__Exercise requirements__: In the entries that follow, the lines from the line containing "Gustavo Baz 33, Fracc." up to and including the line containing "Concept (103, 2386)" must be copied exactly, with pictures omitted.

Stored records
□ □ □ □ □ □ □

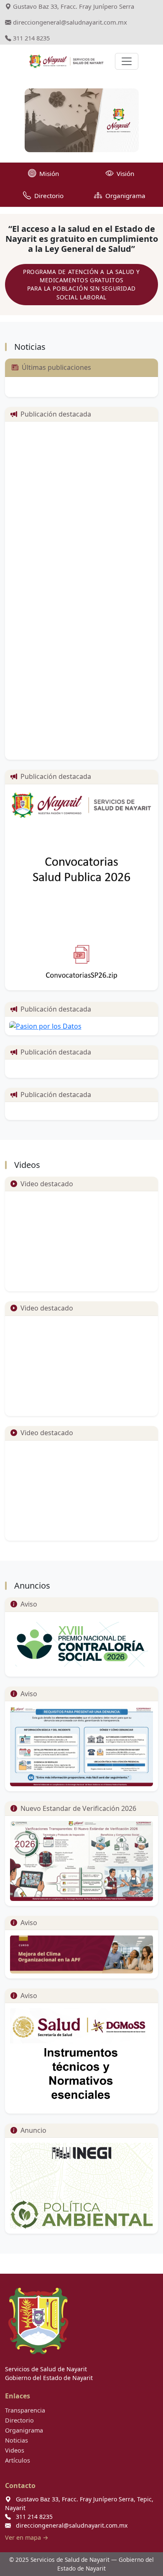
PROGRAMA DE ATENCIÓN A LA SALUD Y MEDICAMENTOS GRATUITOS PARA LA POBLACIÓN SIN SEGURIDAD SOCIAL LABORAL (81, 284)
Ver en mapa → (26, 2537)
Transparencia (25, 2410)
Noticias (16, 2440)
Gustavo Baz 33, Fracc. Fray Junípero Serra (72, 6)
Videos (14, 2450)
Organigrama (24, 2430)
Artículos (17, 2460)
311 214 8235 (30, 38)
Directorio (19, 2420)
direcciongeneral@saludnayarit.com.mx (69, 22)
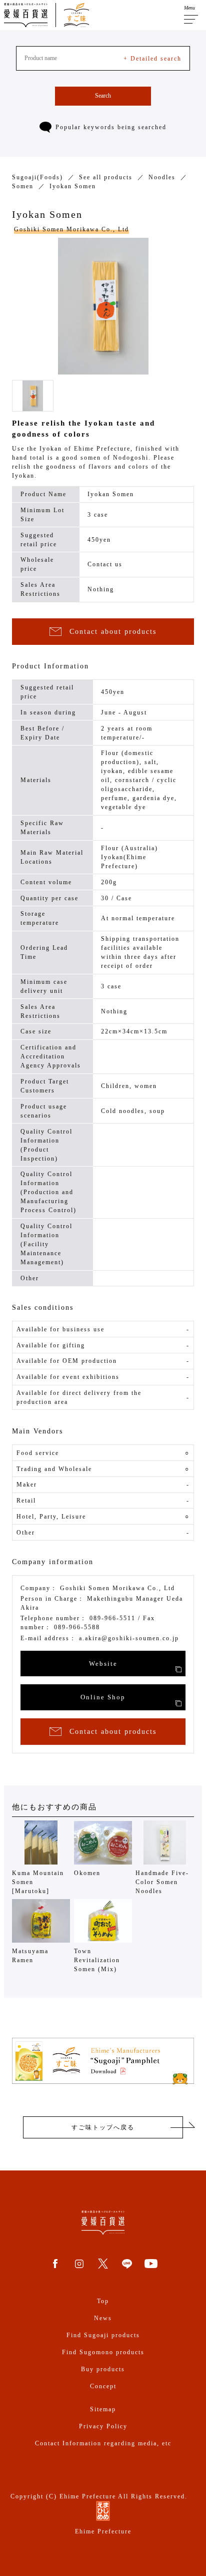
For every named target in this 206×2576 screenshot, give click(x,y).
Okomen (87, 1873)
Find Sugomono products (103, 2352)
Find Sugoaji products (103, 2335)
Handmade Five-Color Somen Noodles (162, 1882)
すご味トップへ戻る (103, 2127)
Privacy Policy (103, 2426)
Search (103, 95)
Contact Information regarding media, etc (103, 2443)
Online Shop (103, 1697)
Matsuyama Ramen (30, 1956)
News (103, 2318)
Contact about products (113, 631)
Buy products (103, 2369)
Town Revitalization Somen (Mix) (97, 1960)
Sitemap (103, 2409)
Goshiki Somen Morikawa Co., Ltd (71, 229)
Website (103, 1663)
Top (103, 2301)
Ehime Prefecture (103, 2531)
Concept (103, 2386)
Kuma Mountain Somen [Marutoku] (38, 1882)
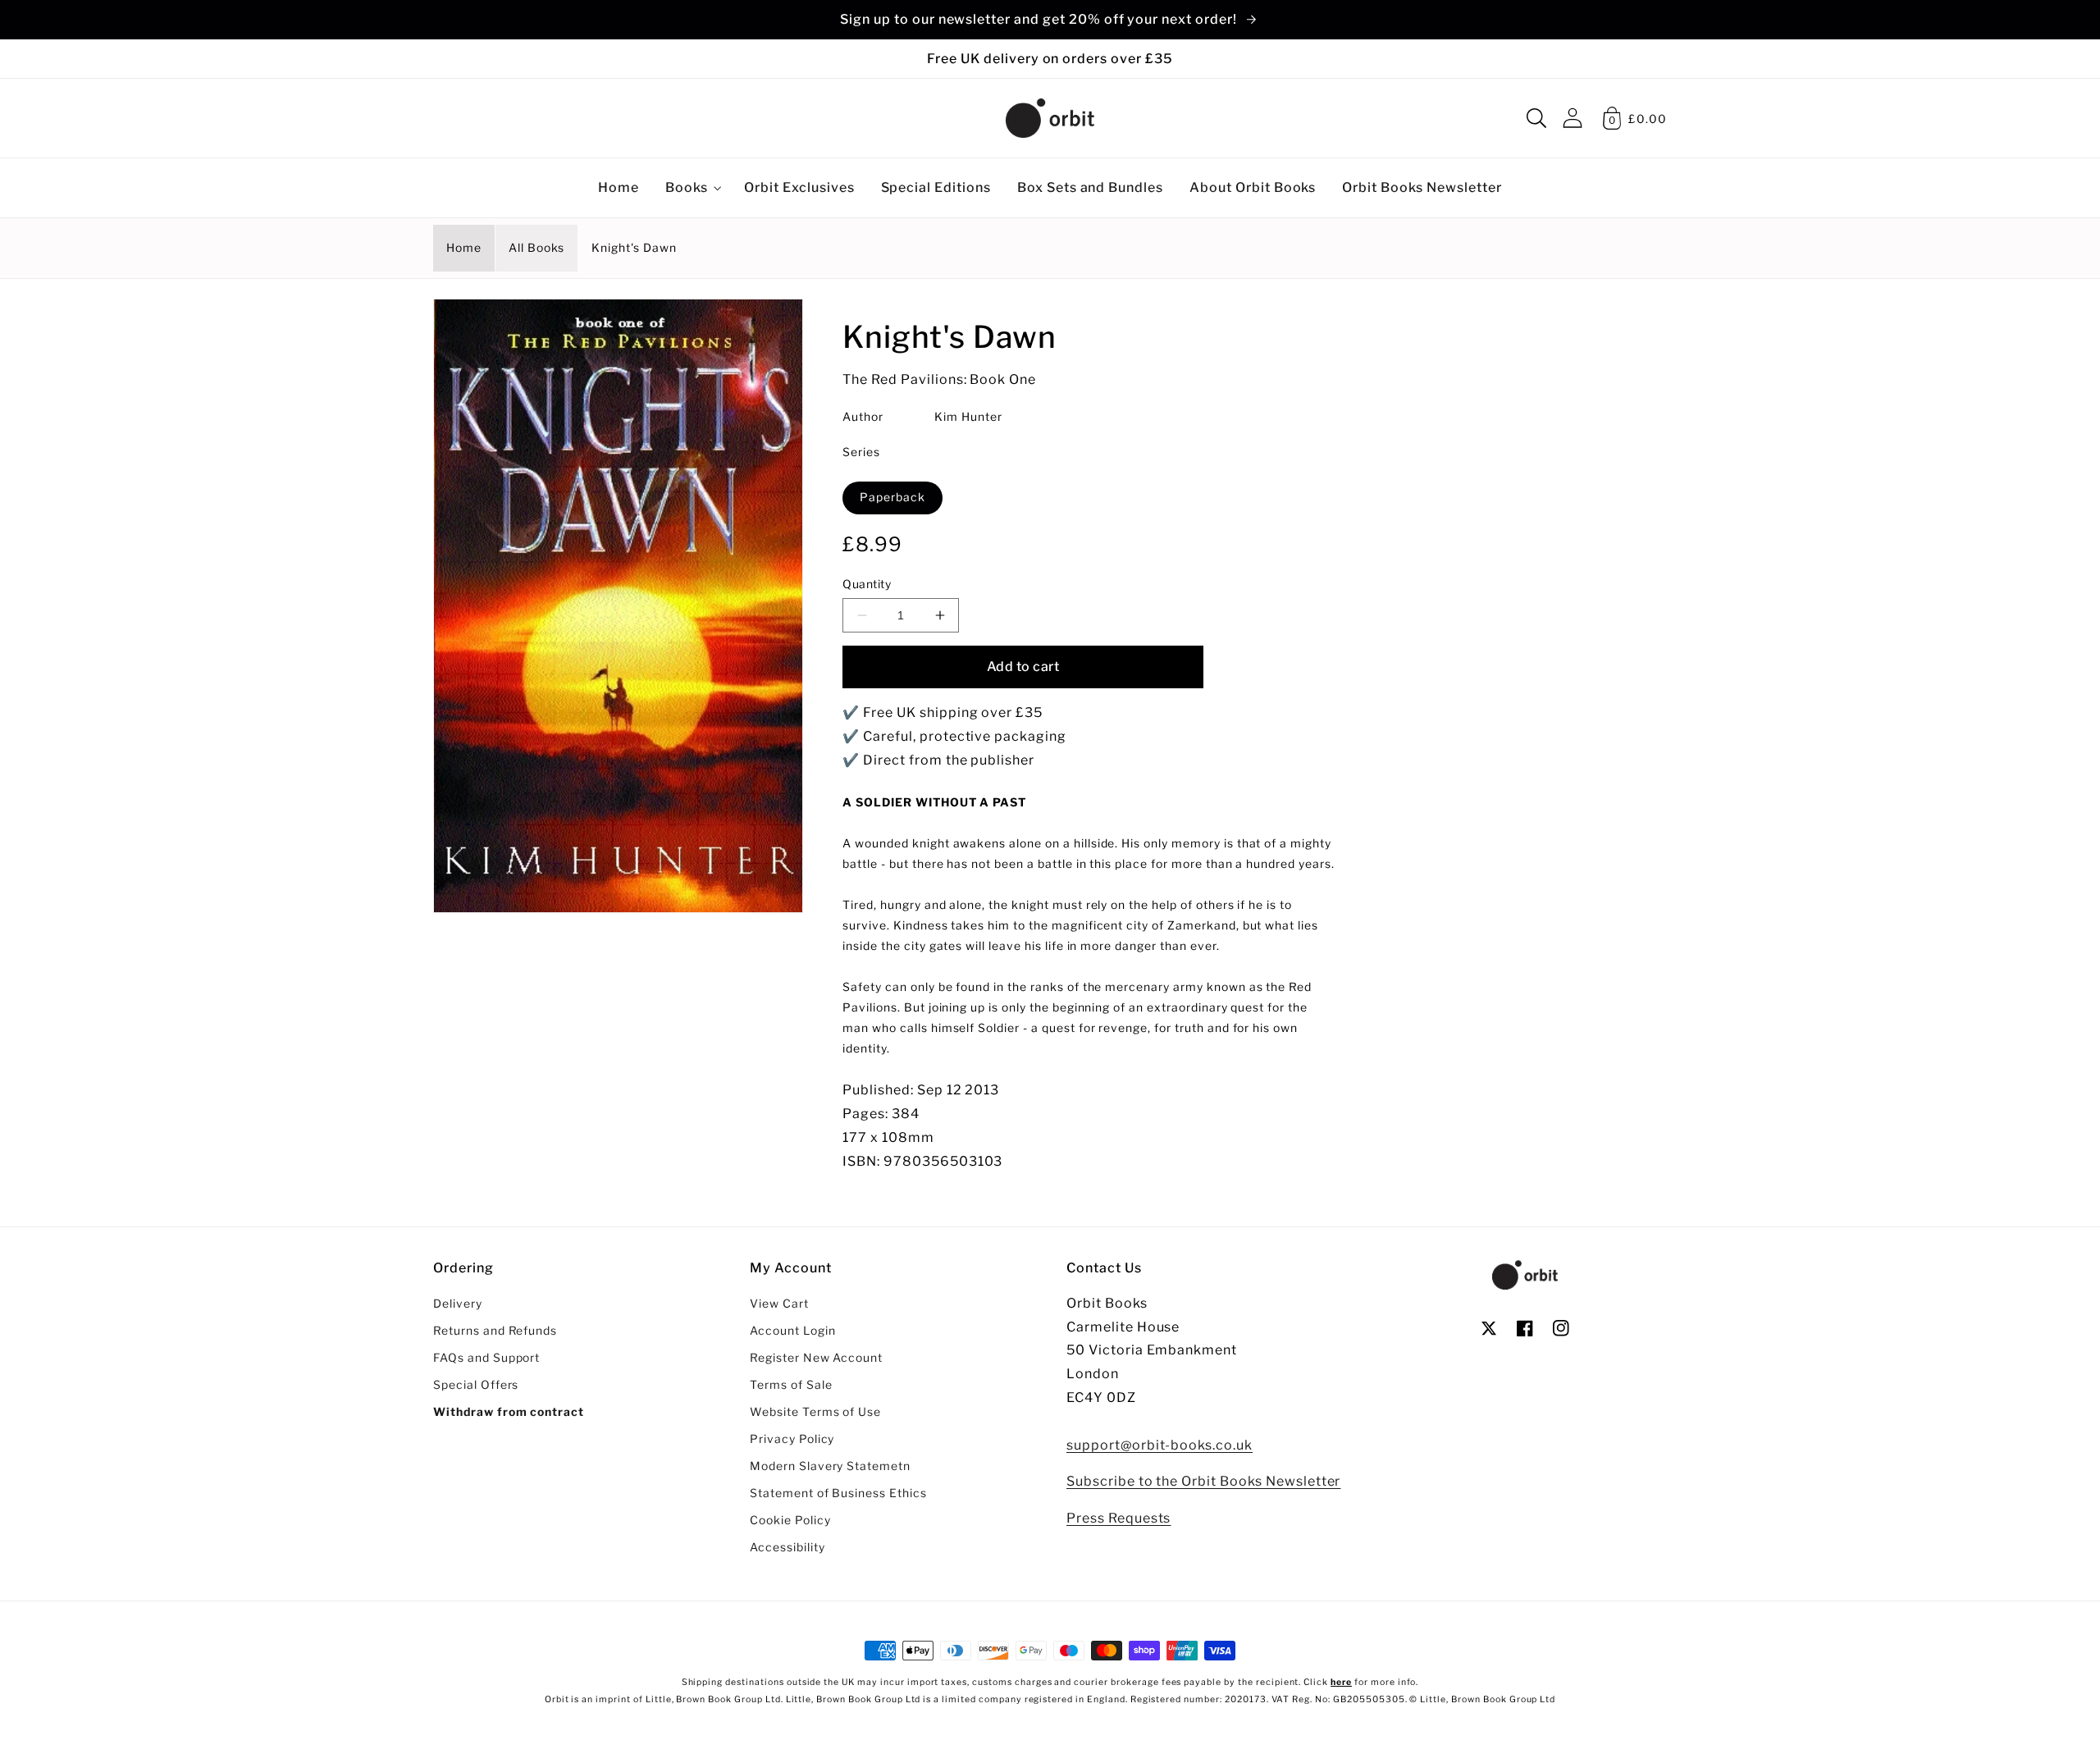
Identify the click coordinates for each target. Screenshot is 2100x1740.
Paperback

□ □ □ □ □ □ □

__Your response__:
Gustavo Baz 33, Fracc. Fray Junípero Serra (72, 6)
Videos (14, 2450)
Organigrama (24, 2430)
Artículos (17, 2460)
311 214 8235 (30, 38)
Directorio (19, 2420)
direcciongeneral@saludnayarit.com.mx (69, 22)
For every named target in this 206×2576 screenshot, give click(x,y).
Okomen (87, 1873)
Find Sugomono products (103, 2352)
Find Sugoaji products (103, 2335)
Handmade Five-Color Somen Noodles (162, 1882)
すご味トップへ戻る (103, 2127)
Privacy Policy (103, 2426)
Search (103, 95)
Contact Information regarding media, etc (103, 2443)
Online Shop (103, 1697)
Matsuyama Ramen (30, 1956)
News (103, 2318)
Contact about products (113, 631)
Buy products (103, 2369)
Town Revitalization Somen (Mix) (97, 1960)
Sitemap (103, 2409)
Goshiki Somen Morikawa Co., Ltd (71, 229)
Website (103, 1663)
Top (103, 2301)
Ehime Prefecture (103, 2531)
Concept (103, 2386)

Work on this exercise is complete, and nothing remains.